The letter was signed and there was a return address on the envelope. So I tried to contact the kid who had written it.
I didn't reach him, however. I got his mother.
And this, briefly, is what she told me:
Her son, she was sure, was a good boy. He'd done well in school and gotten along fine.
But he did have a problem. That much he had admitted to her and his father. That's as much as he'd say, though.
She
mentioned that he had married as soon as he graduated from high school,
and it didn't work out. He had trouble finding a good job. Some
hospital bills had put him in debt.
Tried to Help Just Enough
She
explained how she and her husband had tried to help him just enough to
ease some of the burden, but not so much as to make him lose his
self-respect. "He didn't want to be dependent on anyone," she said.

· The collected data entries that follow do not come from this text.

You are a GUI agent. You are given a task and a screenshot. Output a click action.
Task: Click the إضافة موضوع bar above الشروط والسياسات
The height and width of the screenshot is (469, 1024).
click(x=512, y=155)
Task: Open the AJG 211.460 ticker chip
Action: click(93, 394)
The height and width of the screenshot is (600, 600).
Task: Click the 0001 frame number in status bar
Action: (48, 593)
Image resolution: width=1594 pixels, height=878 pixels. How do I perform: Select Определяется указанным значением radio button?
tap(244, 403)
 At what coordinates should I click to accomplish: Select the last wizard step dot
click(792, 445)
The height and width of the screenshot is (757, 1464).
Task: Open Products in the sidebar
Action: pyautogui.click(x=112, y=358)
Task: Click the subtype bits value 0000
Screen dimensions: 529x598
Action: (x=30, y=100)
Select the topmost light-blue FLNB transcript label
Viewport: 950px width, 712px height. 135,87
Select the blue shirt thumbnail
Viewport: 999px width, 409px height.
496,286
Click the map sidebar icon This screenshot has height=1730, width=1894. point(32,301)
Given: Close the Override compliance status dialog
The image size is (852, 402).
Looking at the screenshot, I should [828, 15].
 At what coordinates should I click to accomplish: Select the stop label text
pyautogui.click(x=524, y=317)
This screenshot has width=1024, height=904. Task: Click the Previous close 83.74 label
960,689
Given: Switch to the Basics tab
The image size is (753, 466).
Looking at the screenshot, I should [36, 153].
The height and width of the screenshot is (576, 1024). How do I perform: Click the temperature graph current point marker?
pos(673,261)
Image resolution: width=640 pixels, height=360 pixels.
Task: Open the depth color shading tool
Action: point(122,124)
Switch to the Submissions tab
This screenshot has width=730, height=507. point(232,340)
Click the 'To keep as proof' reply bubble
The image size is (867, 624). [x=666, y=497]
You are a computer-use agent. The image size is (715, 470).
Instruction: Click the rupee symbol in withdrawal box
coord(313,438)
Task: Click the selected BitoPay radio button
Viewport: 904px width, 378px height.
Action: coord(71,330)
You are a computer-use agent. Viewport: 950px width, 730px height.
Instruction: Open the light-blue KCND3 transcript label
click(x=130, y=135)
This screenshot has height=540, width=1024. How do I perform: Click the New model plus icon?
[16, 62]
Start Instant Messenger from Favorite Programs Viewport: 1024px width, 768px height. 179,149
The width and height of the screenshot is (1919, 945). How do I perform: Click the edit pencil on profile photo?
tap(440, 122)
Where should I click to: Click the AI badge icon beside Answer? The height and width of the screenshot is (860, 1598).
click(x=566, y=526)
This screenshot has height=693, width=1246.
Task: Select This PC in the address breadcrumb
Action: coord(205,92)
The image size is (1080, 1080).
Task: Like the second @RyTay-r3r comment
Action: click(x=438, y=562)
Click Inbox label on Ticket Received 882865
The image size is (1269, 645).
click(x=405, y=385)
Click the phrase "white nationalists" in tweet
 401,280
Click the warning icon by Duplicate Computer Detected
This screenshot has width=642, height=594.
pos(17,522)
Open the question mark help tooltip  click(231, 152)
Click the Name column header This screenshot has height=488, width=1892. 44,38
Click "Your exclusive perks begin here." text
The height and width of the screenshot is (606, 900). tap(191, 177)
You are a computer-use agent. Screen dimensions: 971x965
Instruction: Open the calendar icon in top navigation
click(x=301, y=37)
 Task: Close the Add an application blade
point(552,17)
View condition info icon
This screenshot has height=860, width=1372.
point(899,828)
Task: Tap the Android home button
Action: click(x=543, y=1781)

Then she told me that the day her son wrote me the letter he disappeared. He took no extra clothes, no money.
She
had to keep hoping that he was all right, she said. But she was a very
worried woman. "When he told us he wanted to see a psychiatrist -- if
we had only had enough money, or if we'd only borrowed it . . ."
::
I don't know where the kid is today, whether he's dead or alive.
The
tragedy of the situation is that even if I had reached him before he
did what he did or went where he went, I don't know what I could have
told him.
Mental illness is a special kind of disease.
It's
a malady which the average man can't afford, unless he's prepared to be
put on a waiting list for six months or a year to be treated.
I have suggested in the past that there's a vital call in our community for public mental health clinics.
But
the only response I get is a cry from a strange, well-organized
minority who claim that I'm supporting a Communist plot or that I'm
trying to railroad everybody into mental institutions.
I wonder how they would have answered this boy's letter.
Ack, that's awful. Does he ever write more about the boy? Do we ever know what happened?